Herman Naftali Neuberger (26 June 1918 – 21 October 2005) was an Orthodox Jewish rabbi who for over fifty years was the leader of Ner Israel Rabbinical College. He was the brother of the physician Albert Neuberger.

==Early years==
Born in Hassfurt, northern Bavaria, he was the youngest of three children of Max (Meir) Neuburger (1877–1931), cloth merchant and businessman, and Bertha Neuberger (née Hiller),
When he was eight years old the Neubergers moved to Würzburg. When he was 13, a few weeks after his bar mitzvah, his father died. As a teenager in Würzburg he met Rabbi Shamshon Rafael Weiss, an affluent Torah scholar who became his mentor and encouraged him to attend a larger yeshiva, so he traveled to Poland to learn in the Mir Yeshiva.

By 1938 Anti-Semitism was growing in Europe due to the rise of the Nazis. A relative of his father in New York was able to send him immigration papers to come to the United States. Not wanting to leave others behind, he arranged for papers for some of his close relatives too. His mother and siblings had already escaped. He also helped Rabbi Dovid Kronglass, who would later become the Mashgiach of Ner Israel, escape.

==In America==
He studied in Baltimore at Yaakov Yitzchok Ruderman's yeshiva in a local synagogue, named Ner Israel. By 1941 Neuberger was on the Board, helping with administrative functions and arranging for the construction of a new school building on Garrison Blvd.

In 1942 Neuberger married Judy Kramer, Ruderman's sister in-law. They remained married until her death in 1994.

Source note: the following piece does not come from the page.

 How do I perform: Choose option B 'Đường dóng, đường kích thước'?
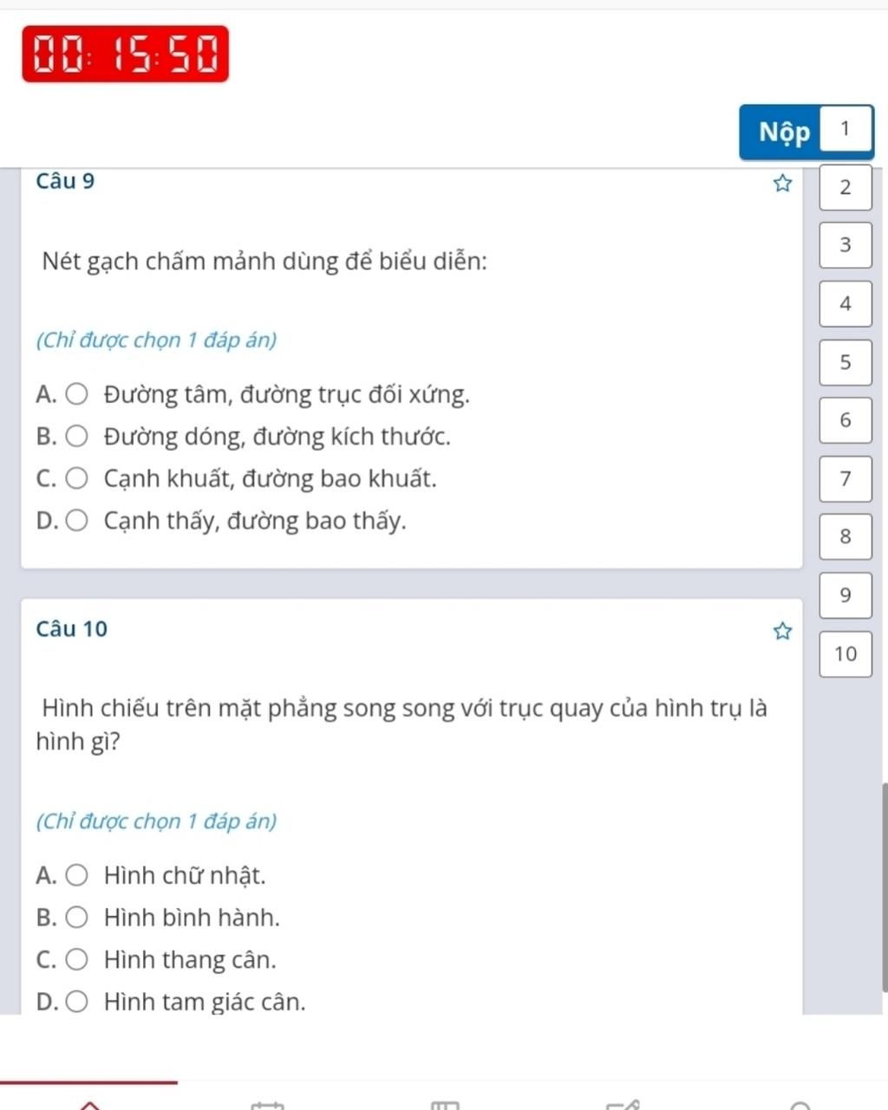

== Emigration from Iran ==
He took part in enabling the emigration of Persian Jewry. In 1975 when Shah Mohammad Reza Pahlavi was still in power in Iran and the country was secular, Jews had few opportunities to study Torah. Neuberger brought a small group of young Iranian Jews to the yeshiva with the intent that they would go back to Iran after receiving their rabbinical degrees to become educators. Before this could happen, the Ayatollah Khomeini's government took power in 1979 creating a more difficult situation for Persian Jews. Through a series of connections, Neuberger worked to help over 60,000 Jews escape from Iran.

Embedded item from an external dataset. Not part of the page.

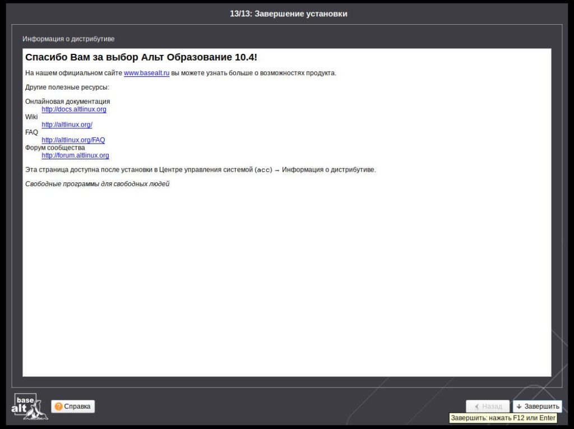574x429 pixels.
Task: Click the 'Форум сообщества' label
Action: [55, 147]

==Recognition as a college==
Neuberger and his friend Rabbi Moshe Sherer started the Association of Advanced Rabbinical and Talmudic Schools to help yeshivas gain recognition amongst American Colleges.

==Around the country==
Another major accomplishment of Rabbi Neuberger was gathering married bachurim (young yeshiva-men) learning in Kollel Avodas Levi, and sending them out to open outreach kollelim around the country. Today there are kollelim in many cities including Atlanta, Georgia; Phoenix, Arizona; and Columbus and Cincinnati in Ohio.

==Influential Connections==
He was described as "politically connected" and was an advisor to city, state and Federal officials on matters affecting his school and fellow Jews around the world.

==Legacy==
He had five children, including his son Sheftel a rabbi who succeeded him as President of Ner Israel.